Is het belangrijk dat zo’n verhaal persoonlijk is? "Sterker nog: ik zou nooit zomaar een scenario van iemand anders kunnen verfilmen Een verhaal moet voor mij altijd een persoonlijke urgentie hebben. Meestal heeft dat de vorm van een zoektocht. Je hebt een idee dat je wilt onderzoeken. Voor Verdwijnen hebben Jolein en ik ons bijvoorbeeld afgevraagd hoe het is om in existentiële eenzaamheid te leven, hoe verschillende emoties een moeder-dochterband kleuren. En wat gebeurt er wanneer het verleden werkelijk contact tussen mensen in de weg staat? Het mooie aan film is dan dat het een gezamenlijke zoektocht is. Een acteur kan bijvoorbeeld een scène zo spelen dat die belangrijker wordt dan ik ooit voor mogelijk hield.  Een cameraman kan iets zo filmen dat juist andere details binnen het beeld gaan opvallen. Een editor kan beelden zo aan elkaar snijden, dat nieuwe verbanden ontstaan. Dat niet-weten wat er gaat gebeuren, daar ben ik als regisseur telkens naar op zoek.
"Tijdens het schrijfproces bijvoorbeeld besloten Jolein en ik om Elsie de Brauw en Rifka Lodeizen al wat scènes voor te laten spelen. Gewoon om te kijken waar we nou eigenlijk mee bezig waren. Voor die sessie hadden we elkaar nooit eerder ontmoet, maar Elsie en Rifka hadden de door hun te spelen scènes al wel goed bestudeerd. Toen ze bij mij in het atelier aankwamen, heb ik ze meteen in character ondervraagd — niet eerst acclimatiseren, maar direct aan het werk. Wat vind je ervan als je dochter zegt dat ze het vervelend vindt dat je haar nooit hebt voorgelezen? Zou je nu een slaapliedje kunnen zingen? Acteurs van zulk niveau reageren dan heel instinctief, waardoor die personages nog veel meer tot leven komen dan wij ooit in een scenario zouden kunnen vastleggen. Dat is voor mij de magie van film. Je kunt de omstandigheden zo vormen dat moeder Louise en dochter Roos zomaar ontstaan, dat fictie voor eventjes werkelijk wordt."

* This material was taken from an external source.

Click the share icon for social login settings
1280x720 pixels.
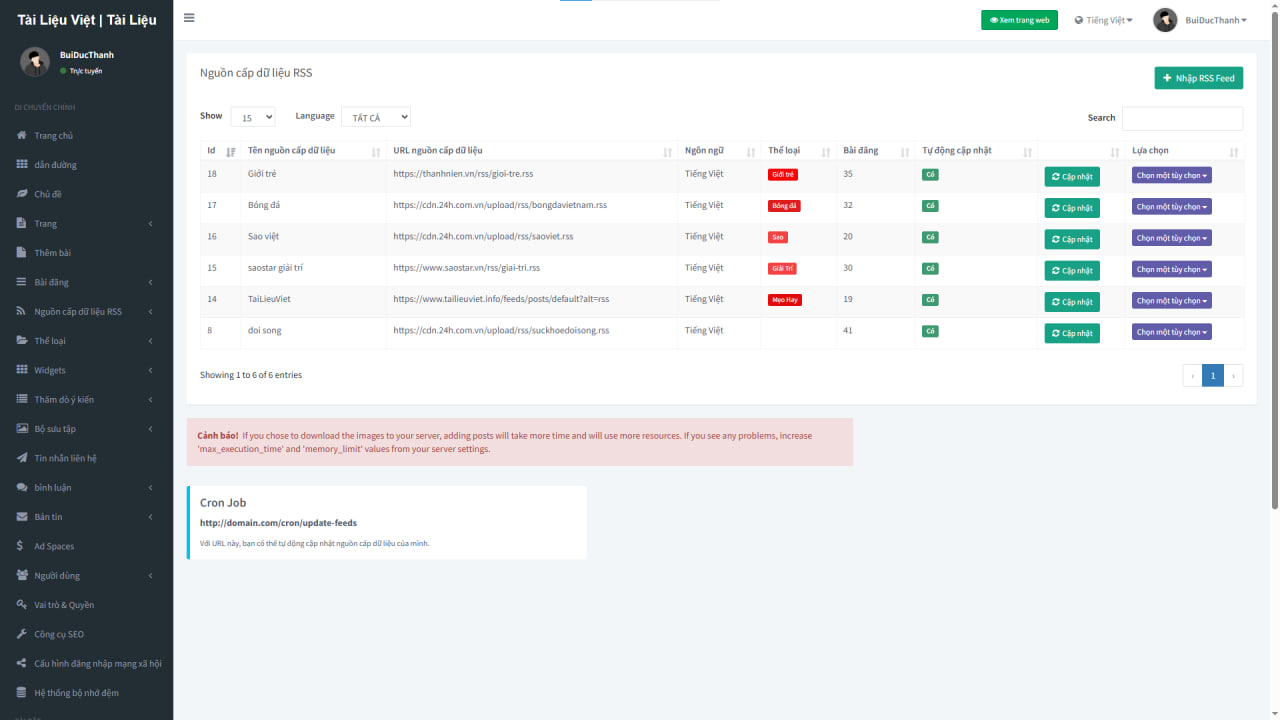pyautogui.click(x=22, y=663)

Ben je dan zelf ook verbaasd over het eindresultaat? "In Berlijn draaide Verdwijnen vorige week op een heel groot doek. Ik zag ieder dingetje. Hoe Elsie en Rifka non-verbaal op elkaar reageren, hoe dialogen binnenkwamen en wanneer ze geraakt werden. Wat is-ie stil, dacht ik toen, en wat gebeurt er toch veel onderhuids — dat was me eerder nog niet zo sterk opgevallen. Jij noemde het een onuitgesproken film. Dat vind ik een mooie beschrijving, want volgens mij zijn er veel te veel uitgesproken films. Al die voorgekauwde Hollywoodfilms — ze laten geen enkele ruimte aan de kijker over. Met mijn films wil ik juist ruimtes openen, zodat de kijker er vervolgens in kan verdwalen. En ik dus ook."